▶ [BRIEF] Could you retype the entries below exactly, omitting every picture?
(INFORMATION begins)
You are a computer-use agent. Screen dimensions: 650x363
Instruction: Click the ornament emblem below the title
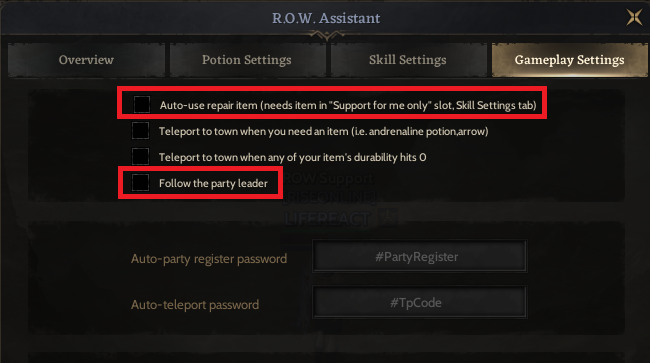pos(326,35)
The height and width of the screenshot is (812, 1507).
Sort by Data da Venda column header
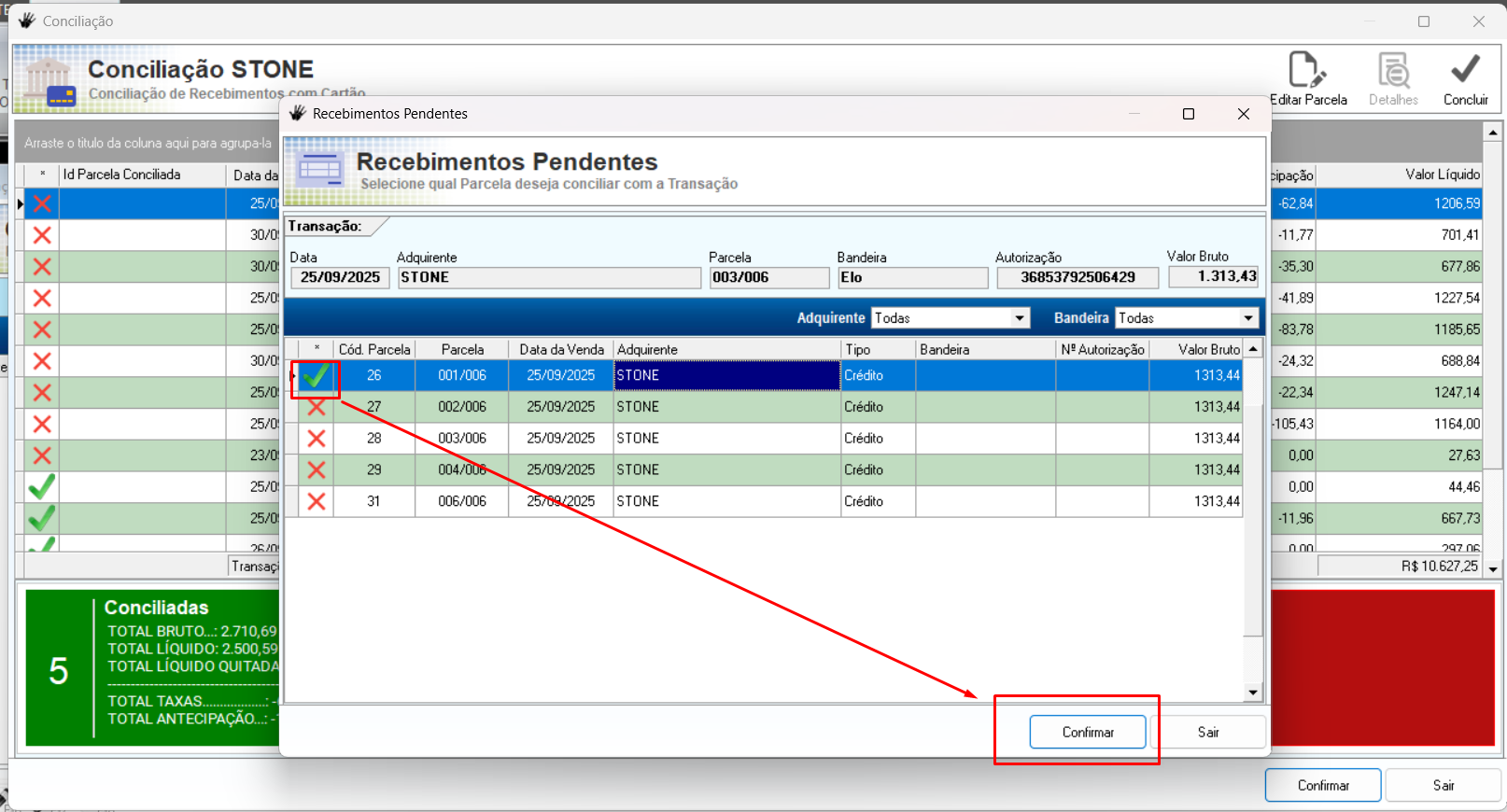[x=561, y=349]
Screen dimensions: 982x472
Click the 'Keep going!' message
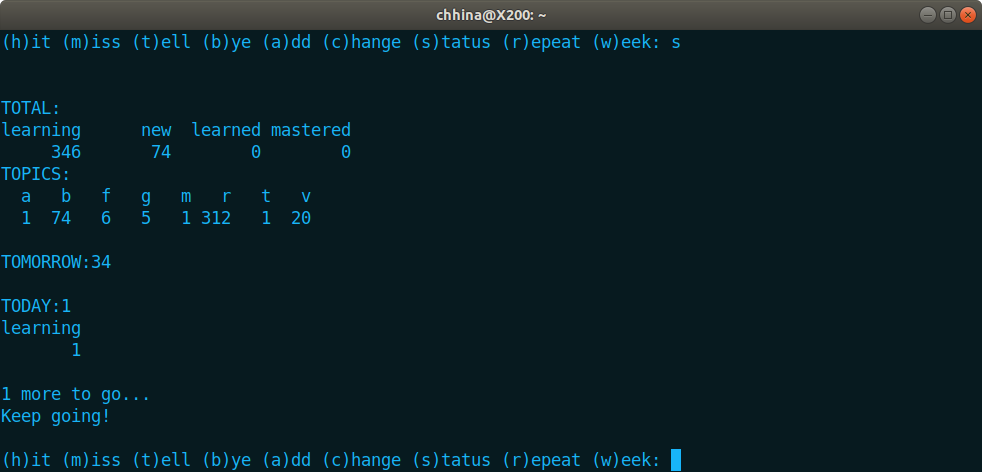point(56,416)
(INFORMATION ends)
▶ [EXERCISE RESULT]
You are a computer-use agent. Screen dimensions: 650x363
Instruction: Click the ornament emblem below the title
pos(326,35)
The height and width of the screenshot is (812, 1507).
Sort by Data da Venda column header
[x=561, y=349]
Screen dimensions: 982x472
Click the 'Keep going!' message
point(56,416)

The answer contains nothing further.